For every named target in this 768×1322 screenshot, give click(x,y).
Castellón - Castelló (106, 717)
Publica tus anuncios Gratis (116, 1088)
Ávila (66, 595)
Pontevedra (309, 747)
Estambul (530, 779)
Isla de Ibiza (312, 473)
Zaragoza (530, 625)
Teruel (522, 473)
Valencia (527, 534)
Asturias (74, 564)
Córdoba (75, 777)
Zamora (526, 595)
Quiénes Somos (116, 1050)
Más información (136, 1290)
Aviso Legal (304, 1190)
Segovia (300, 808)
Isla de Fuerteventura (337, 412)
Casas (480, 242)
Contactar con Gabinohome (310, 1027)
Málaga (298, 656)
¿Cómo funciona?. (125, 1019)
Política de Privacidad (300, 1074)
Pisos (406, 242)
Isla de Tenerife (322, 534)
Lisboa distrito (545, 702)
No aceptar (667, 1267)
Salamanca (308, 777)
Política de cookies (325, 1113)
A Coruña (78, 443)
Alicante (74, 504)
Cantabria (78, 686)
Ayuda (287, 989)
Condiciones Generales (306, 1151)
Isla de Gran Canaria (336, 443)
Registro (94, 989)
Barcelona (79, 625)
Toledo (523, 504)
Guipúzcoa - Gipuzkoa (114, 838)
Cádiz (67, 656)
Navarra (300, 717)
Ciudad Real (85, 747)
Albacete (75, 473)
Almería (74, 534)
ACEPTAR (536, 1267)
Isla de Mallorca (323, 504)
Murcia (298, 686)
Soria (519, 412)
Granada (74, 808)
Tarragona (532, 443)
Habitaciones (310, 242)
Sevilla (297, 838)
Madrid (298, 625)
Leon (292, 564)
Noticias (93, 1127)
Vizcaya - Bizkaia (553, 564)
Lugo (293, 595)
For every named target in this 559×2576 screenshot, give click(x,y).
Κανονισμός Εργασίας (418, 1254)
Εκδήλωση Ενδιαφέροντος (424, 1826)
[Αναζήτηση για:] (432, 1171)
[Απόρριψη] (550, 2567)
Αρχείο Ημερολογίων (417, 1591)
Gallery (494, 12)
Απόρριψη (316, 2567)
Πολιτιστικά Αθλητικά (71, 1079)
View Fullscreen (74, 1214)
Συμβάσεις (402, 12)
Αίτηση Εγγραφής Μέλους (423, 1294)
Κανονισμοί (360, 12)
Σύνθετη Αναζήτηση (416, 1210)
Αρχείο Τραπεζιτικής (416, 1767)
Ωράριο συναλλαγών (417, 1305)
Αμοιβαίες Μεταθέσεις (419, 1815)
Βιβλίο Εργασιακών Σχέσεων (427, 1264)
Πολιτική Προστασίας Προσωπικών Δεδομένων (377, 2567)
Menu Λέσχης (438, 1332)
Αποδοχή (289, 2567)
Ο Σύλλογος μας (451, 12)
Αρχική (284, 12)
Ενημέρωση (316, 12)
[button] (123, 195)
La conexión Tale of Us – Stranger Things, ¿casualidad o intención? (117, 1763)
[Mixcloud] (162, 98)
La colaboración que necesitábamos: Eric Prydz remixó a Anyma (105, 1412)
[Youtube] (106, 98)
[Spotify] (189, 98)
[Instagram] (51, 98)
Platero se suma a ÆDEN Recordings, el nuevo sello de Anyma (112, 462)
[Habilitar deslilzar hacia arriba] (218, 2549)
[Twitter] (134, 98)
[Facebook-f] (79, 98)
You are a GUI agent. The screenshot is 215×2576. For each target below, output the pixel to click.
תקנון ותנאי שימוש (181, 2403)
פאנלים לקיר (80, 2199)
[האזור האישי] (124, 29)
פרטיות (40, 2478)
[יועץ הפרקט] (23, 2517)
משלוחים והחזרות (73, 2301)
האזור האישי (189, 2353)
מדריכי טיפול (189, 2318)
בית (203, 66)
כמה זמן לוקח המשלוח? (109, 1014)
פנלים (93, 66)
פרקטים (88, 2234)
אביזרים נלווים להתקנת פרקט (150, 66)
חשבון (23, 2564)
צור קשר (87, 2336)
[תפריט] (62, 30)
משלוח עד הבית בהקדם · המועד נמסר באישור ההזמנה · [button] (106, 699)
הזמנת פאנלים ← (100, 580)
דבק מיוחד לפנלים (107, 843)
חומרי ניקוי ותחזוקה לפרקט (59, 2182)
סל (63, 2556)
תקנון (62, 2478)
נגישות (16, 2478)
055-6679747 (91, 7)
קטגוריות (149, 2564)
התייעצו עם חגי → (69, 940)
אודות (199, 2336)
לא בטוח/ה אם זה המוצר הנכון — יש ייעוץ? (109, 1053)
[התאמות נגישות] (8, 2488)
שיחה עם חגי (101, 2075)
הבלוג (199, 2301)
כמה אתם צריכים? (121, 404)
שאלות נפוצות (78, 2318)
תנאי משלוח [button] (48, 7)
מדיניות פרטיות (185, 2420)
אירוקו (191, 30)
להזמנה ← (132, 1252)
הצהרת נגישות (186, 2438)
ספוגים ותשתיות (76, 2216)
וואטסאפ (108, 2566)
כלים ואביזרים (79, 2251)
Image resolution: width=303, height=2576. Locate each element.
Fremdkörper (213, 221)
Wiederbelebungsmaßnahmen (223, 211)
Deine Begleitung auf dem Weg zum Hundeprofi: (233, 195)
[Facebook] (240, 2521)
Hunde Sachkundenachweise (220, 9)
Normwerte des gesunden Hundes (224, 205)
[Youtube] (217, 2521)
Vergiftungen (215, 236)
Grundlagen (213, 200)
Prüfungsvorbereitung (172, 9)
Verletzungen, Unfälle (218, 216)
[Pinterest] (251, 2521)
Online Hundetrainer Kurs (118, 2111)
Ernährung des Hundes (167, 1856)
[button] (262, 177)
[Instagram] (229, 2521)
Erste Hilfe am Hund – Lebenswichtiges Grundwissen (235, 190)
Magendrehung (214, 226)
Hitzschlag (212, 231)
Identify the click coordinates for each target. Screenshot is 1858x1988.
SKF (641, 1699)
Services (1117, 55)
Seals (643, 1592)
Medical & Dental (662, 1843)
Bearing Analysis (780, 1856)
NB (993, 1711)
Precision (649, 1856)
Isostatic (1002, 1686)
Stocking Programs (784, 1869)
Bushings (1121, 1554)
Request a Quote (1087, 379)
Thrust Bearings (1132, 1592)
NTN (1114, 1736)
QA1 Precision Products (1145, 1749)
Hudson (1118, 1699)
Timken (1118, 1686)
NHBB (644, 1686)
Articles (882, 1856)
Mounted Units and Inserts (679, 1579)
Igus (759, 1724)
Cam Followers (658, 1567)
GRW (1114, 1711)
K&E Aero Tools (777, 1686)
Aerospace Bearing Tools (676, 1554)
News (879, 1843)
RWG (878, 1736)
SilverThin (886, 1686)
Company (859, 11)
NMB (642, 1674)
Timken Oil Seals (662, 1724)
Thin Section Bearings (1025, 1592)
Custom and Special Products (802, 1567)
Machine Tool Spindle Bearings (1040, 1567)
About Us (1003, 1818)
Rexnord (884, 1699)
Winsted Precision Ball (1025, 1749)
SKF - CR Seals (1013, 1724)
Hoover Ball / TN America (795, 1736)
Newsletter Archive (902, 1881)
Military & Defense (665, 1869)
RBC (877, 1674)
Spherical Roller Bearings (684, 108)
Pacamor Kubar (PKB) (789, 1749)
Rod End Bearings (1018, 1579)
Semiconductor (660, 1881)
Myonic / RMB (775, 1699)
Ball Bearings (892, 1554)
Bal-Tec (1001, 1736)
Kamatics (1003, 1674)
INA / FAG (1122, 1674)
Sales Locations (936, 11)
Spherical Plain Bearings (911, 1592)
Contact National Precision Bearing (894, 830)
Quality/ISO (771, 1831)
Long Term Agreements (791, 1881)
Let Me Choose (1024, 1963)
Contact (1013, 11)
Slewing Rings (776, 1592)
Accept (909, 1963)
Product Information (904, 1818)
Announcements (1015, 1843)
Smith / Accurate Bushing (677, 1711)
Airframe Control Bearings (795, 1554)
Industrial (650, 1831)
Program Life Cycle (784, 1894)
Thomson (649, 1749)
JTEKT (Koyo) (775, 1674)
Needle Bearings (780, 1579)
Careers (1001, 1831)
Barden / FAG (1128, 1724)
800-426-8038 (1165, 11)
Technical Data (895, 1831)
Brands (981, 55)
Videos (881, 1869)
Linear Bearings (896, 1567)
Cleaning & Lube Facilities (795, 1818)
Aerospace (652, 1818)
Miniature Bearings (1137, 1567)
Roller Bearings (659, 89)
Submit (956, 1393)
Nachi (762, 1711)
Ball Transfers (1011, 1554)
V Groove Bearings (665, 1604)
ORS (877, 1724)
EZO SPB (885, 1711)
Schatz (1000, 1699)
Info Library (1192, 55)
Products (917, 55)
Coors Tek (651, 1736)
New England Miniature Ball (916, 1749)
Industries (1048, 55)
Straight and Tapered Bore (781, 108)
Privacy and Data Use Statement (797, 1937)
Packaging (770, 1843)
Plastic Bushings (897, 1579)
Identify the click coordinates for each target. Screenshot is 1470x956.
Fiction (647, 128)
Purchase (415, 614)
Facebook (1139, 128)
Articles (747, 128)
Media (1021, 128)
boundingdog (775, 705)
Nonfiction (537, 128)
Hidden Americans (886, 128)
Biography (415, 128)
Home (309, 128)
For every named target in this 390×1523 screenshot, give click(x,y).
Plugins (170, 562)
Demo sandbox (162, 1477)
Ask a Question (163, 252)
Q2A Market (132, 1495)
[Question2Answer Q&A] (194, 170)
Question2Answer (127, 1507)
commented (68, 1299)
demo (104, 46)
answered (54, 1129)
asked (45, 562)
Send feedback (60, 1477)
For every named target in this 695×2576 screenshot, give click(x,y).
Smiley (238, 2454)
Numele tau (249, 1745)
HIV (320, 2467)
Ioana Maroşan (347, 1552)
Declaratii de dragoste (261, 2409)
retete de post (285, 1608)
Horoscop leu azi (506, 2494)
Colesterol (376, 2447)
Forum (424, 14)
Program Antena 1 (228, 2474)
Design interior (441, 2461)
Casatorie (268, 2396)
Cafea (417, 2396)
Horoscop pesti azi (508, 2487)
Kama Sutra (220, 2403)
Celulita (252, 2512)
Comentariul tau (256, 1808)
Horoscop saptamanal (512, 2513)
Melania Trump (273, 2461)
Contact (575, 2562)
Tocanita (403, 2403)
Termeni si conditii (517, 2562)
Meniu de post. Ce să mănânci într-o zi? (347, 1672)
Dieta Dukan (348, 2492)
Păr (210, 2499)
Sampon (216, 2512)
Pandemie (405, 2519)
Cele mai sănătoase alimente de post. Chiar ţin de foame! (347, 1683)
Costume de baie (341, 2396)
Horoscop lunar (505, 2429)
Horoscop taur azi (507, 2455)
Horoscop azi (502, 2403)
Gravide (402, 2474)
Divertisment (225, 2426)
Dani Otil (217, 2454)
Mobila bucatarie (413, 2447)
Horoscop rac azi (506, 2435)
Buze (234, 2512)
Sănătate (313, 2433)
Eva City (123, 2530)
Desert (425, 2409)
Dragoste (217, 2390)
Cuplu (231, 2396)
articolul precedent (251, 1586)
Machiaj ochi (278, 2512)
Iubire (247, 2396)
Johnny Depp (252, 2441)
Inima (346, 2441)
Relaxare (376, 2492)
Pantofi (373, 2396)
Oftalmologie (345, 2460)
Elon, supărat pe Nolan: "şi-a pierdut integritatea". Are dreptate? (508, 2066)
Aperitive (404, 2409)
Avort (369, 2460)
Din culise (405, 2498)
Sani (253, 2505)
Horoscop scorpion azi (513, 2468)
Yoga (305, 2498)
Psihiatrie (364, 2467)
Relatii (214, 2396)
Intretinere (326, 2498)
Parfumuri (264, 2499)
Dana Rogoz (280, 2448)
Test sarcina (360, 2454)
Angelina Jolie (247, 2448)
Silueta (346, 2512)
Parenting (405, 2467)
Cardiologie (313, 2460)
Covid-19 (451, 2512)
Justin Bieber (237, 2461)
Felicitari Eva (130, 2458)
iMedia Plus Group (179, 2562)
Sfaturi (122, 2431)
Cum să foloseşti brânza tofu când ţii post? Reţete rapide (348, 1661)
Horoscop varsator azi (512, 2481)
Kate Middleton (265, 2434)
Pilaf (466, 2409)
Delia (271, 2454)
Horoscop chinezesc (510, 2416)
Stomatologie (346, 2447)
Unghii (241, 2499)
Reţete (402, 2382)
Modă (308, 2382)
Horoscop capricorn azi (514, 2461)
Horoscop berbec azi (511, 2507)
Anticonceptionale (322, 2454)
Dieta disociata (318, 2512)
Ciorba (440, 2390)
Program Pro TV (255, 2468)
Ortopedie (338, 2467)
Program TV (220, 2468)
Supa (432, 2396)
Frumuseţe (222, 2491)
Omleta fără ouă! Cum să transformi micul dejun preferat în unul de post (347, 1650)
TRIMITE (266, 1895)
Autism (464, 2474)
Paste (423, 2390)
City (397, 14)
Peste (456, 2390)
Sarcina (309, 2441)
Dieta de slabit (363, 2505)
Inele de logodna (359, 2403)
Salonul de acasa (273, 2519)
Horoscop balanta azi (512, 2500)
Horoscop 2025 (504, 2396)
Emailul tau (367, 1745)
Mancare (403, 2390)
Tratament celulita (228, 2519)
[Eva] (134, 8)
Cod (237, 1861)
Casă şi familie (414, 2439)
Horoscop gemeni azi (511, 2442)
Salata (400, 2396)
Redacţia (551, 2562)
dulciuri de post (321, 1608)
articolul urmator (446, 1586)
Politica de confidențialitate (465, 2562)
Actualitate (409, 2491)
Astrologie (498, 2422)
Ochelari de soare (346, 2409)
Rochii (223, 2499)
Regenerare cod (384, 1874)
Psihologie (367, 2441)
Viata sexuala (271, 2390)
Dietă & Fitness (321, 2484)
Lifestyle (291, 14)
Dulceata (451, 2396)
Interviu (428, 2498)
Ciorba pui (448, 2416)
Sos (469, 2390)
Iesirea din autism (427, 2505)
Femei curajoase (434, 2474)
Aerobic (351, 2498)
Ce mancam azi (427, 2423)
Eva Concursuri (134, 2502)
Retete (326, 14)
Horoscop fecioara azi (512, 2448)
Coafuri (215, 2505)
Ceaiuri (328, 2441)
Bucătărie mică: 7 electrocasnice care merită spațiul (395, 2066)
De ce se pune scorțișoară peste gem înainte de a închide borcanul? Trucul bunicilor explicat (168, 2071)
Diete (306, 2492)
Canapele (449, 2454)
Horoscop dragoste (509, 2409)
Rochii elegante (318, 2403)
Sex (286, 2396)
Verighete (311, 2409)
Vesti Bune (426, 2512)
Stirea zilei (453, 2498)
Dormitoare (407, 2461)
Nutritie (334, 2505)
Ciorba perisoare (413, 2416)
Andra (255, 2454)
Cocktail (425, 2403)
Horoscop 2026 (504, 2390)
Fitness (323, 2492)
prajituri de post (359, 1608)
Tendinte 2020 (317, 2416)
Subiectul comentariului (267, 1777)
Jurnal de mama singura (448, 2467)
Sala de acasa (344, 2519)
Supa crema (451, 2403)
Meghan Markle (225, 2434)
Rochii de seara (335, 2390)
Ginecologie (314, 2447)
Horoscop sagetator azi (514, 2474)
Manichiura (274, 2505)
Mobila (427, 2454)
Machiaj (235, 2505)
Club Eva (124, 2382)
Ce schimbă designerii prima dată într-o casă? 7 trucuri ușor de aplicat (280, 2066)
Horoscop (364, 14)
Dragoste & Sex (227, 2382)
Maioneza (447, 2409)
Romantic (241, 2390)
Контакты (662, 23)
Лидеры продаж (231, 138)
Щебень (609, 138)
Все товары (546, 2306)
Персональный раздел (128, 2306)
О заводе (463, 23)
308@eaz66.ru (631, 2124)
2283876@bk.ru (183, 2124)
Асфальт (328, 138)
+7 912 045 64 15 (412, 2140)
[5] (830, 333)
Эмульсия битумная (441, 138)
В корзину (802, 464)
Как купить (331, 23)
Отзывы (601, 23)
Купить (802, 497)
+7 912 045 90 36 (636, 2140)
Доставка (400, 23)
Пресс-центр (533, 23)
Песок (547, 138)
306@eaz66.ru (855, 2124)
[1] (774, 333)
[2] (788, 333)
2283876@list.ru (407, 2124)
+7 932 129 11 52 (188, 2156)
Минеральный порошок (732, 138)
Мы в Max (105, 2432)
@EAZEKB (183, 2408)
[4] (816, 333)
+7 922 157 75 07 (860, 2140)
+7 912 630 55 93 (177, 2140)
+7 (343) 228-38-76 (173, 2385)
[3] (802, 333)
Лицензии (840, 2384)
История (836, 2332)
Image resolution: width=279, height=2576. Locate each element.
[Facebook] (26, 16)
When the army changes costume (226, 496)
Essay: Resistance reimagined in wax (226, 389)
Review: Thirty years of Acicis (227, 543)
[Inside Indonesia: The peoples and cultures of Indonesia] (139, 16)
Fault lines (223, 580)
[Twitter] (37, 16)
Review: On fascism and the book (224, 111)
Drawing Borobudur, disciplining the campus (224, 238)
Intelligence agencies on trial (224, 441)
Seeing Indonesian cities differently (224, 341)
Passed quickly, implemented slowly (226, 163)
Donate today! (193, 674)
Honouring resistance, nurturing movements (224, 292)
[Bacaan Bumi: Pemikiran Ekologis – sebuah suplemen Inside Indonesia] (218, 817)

——————————

From the line containing "Política de Privacidad (300, 1074)" down to the line containing "Isla de Gran Canaria (336, 443)" in the material above, reproduce every line exactly, including the two end lines.

**Result for this task**.
Política de Privacidad (300, 1074)
Pisos (406, 242)
Isla de Tenerife (322, 534)
Lisboa distrito (545, 702)
No aceptar (667, 1267)
Salamanca (308, 777)
Política de cookies (325, 1113)
A Coruña (78, 443)
Alicante (74, 504)
Cantabria (78, 686)
Ayuda (287, 989)
Condiciones Generales (306, 1151)
Isla de Gran Canaria (336, 443)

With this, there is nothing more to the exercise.